The first of two gathering sessions for the Plenary Council is soon upon us. It is the first such gathering in Australia in 80 years, and distinctive because of the greater participation of lay people. We have asked various community members to share with you their thoughts on the upcoming Plenary Council, and why each of the different themes are such an important consideration for the church at this time.
Margaret Vider shares her thoughts on governance: how might we recast governance at every level of the Church in Australia in a more missionary key?
The 3rd October is now only weeks away when the first session of the fifth Plenary Council of Australia will begin. The members will gather to address an agenda developed from input from the people of Australia as to what they believe God is asking of us at this time. The agenda is organised around six themes. One of the themes nominated for inclusion is “Governance” and one of the questions generated asks, “How might we recast governance at every level of the Church in Australia in a more missionary key?” This question must address the role of women in the Church, as this topic was frequently raised in the group discussions open to all God’s people held in 2018/2019 in preparation for the Plenary Council.
There are many levels of governance in the Church and, if there is to be authentic witness, then governance must be seen to be inclusive and transparent, that is open to all God’s people, women as well as men. Together we bring different insights to the discussion table which can contribute to a good decision-making process and subsequently, the desired outcomes.
Throughout the preparation phase for the Plenary Council, a word frequently found in discussion papers and commentary articles was COURAGE. The Litany to the Holy Spirit prays, “Come, Spirit of Courage, free us from fear and doubt that we may act justly.” The prayer for the Plenary Council asks the Holy Spirit to “Give us the courage to tell our stories and to speak boldly of your truth.”
If the governance structure is to change, then courage will be needed, as fear and doubt can be two powerful blocking agents evidenced in the human response to change. Therefore, to achieve the desired outcome will take wisdom, discernment and courage. The Holy Spirit can guide us through this phase, and trusting in that Spirit, it would seem inappropriate to attempt to predict an outcome to “Governance”; that will emerge from the deliberations of the Plenary Council.
Our faith should give us the confidence to trust in what we as Catholics believe, and should assist all members at the Council to focus on the needs of the Church in Australia in the future by pondering the question as to what God is asking of us.

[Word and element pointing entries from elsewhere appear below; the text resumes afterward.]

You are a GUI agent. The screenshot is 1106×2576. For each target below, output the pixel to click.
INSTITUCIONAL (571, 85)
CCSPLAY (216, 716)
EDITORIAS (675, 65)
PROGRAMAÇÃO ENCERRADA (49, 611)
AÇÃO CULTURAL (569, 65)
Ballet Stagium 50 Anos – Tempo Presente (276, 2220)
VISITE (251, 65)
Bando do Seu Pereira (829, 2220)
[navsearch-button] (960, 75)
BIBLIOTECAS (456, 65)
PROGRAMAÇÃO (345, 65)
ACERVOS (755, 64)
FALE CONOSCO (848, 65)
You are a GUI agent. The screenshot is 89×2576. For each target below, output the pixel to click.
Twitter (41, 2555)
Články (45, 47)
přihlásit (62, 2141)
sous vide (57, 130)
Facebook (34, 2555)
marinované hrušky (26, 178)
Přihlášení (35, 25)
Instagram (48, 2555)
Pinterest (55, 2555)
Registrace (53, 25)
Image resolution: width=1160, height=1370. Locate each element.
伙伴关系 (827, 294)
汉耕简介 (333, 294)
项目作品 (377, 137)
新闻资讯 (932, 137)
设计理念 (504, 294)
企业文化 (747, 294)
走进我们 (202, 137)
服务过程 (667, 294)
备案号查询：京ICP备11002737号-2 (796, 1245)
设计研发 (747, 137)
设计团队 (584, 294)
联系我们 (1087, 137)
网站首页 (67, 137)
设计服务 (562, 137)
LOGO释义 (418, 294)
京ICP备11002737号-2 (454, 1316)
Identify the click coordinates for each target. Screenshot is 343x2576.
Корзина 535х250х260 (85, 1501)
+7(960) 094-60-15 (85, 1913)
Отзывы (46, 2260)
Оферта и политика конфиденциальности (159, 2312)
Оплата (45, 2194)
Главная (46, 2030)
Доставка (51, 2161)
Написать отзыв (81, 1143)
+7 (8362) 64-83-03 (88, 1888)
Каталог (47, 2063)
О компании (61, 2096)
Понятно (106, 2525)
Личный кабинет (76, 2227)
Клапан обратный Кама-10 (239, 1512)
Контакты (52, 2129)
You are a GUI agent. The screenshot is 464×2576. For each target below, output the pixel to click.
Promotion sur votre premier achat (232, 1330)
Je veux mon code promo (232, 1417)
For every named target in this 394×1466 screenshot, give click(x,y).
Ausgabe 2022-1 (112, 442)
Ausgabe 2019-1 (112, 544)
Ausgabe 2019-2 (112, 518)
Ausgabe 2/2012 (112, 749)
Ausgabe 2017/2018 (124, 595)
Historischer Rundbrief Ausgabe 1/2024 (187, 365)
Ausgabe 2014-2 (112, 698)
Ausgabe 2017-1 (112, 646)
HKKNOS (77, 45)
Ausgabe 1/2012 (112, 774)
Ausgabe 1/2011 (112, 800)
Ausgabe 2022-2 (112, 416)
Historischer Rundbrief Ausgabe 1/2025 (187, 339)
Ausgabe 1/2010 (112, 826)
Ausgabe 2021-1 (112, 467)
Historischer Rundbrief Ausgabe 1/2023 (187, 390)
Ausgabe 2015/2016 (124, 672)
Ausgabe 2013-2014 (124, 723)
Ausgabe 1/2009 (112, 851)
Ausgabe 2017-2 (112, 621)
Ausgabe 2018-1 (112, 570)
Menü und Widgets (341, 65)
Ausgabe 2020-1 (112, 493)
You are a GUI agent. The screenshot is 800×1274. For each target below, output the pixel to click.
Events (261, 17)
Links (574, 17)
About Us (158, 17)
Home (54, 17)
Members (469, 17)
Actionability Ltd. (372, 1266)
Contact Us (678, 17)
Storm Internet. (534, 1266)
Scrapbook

If we are authentic in our desire to be a more inclusive, participatory and synodal Church,then the Spirit must be allowed to penetrate our inner being and be heard to direct the future path of the Church in Australia.
The late Fr Noel Connolly, a member of the Facilitation Team for the Plenary Council, was asked a question at a “Spirituality in the Pub” session “Will they listen, will anything change?” In response he said, “The Plenary Council provides us an opportunity and a process to draw close to one another, to share our faith, our insights and our questions. If we can all learn to share vulnerably and fully, people, priests and bishops, that will help us to become a listening church and help develop a culture of relatedness, freedom, co-responsibility and hope. That will be a different church and real cultural change.”
Come, Spirit of Courage, free us from fear and doubt that we may act justly. In faith and hope, let the process begin.